Anche i negozi vogliono essere tutelati
Accordo fra la Confesercenti e Federconsumatori per dare assistenza e prevenire le controversie in ambito commerciale
«Poter contare su negozi che garantiscano e certifichino la qualità degli stessi prodotti è una carta vincente in periodo di crisi economica», afferma Massimo Silingardi, presidente provinciale di Confesercenti Modena.
È questa l'ottica con cui si annuncia la convenzione tra Federconsumatori e Confesercenti Modena, che prevede una serie di servizi di consulenza gratuiti, pensati per informare, prevenire e salvaguardare i diritti dei cittadini esercenti e consumatori. Un accordo che permette agli associati, alle imprese e ai dipenenti di Confesercenti, ma anche ai pensionati Fipac e a tutti i cittadini che si avvalgono dei servizi erogati dall'associazione imprenditoriale modenese la possibilità di accedere agli sportelli dell'ente di tutela in tutto il territorio provinciale, dialogando con i professionisti che Federconsumatori mette a disposizione per contenziosi commerciali.

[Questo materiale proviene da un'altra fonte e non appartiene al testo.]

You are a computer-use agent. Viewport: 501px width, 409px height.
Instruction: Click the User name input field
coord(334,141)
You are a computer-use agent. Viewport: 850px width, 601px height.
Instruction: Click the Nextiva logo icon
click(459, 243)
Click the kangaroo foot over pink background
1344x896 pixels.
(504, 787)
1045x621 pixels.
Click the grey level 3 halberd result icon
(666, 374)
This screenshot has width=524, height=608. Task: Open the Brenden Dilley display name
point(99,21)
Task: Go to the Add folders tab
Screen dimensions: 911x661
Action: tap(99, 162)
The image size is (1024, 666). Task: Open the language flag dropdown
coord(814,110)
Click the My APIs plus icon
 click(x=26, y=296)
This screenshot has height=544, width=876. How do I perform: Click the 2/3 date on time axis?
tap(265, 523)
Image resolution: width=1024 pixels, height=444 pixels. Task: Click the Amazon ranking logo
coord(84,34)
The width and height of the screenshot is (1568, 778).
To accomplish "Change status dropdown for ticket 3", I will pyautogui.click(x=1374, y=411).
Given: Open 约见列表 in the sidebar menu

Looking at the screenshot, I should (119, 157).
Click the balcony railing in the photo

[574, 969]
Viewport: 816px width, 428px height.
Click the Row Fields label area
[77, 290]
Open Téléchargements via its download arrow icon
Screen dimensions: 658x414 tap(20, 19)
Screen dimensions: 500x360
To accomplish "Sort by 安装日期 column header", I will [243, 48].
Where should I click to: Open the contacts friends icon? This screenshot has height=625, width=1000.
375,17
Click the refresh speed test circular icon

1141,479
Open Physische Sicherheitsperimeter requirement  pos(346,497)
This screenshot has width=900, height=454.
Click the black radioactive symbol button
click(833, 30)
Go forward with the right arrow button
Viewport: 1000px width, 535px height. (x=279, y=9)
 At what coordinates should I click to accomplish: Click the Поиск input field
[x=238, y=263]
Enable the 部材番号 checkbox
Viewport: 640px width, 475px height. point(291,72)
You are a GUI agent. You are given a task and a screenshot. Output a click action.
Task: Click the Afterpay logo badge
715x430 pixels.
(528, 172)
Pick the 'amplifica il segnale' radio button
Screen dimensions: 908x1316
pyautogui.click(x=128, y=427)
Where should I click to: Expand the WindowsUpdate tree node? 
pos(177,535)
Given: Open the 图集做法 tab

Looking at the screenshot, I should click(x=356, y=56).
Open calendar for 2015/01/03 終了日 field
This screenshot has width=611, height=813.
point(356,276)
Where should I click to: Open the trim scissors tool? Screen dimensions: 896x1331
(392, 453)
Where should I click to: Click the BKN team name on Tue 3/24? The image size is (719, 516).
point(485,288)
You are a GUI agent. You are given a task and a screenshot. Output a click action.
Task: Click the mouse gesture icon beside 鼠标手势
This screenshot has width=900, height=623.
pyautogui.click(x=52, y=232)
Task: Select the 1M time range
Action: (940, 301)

La convenzione avrà una durata rinnovabile di un anno. «Qualora dopo la prima consulenza, personalizzata e completamente gratuita, vi siano i presupposti per aprire un contenzioso, - continua Siligardi - l'associato, il dipendente o il privato cittadino che si avvale dei nostri servizi dovrà sottoscrivere la quota associativa a Federconsumatori, per usufruire del servizio e portare avanti la pratica».
L'idea è quella di informare, assistere, ma anche e soprattutto prevenire le controversie e i raggiri che i consumatori si trovano quotidianamente a fronteggiare. Ricordiamo che i contenziosi più frequenti riguardano energia elettrica, gas metano e telefonia, a seguito di contratti stipulati via internet o per telefono.
«I dati di base che accomunano le nostre associazioni - dichiara Renza Barani, presidente di Federconsumatori Modena - sono l'ascolto e la disponibilità al dialogo: la nostra non è solo un'attività assistenziale, ma puntiamo anche a un filone di iniziative di prevenzione. Ci troviamo di fronte a un tessuto economico in grande difficoltà e competitività che spesso non fa l'interesse dei consumatori, è quindi utile fornire strumenti e indirizzare a un consumo consapevole».
Si prevede inoltre già nei prossimi mesi la predisposizione di una carta etica volta a dare certezze su qualità e provenienza dei prodotti. «Vogliamo parlare ai cittadini uscendo dalle solite logiche corporative: la responsabilità civile di tutti è il motivo di un'iniziativa in cui convergono i diritti e i doveri sia dei consumatori che degli esercenti», commenta Fulgenzio Brevini, coordinatore sindacale provinciale di Confesercenti. Al centro, dunque, la qualifica del commercio, la garanzia del consumatore e il servizio di consulenza: capisaldi che agiscono in modo trasversale su tutti i settori del mondo commerciale.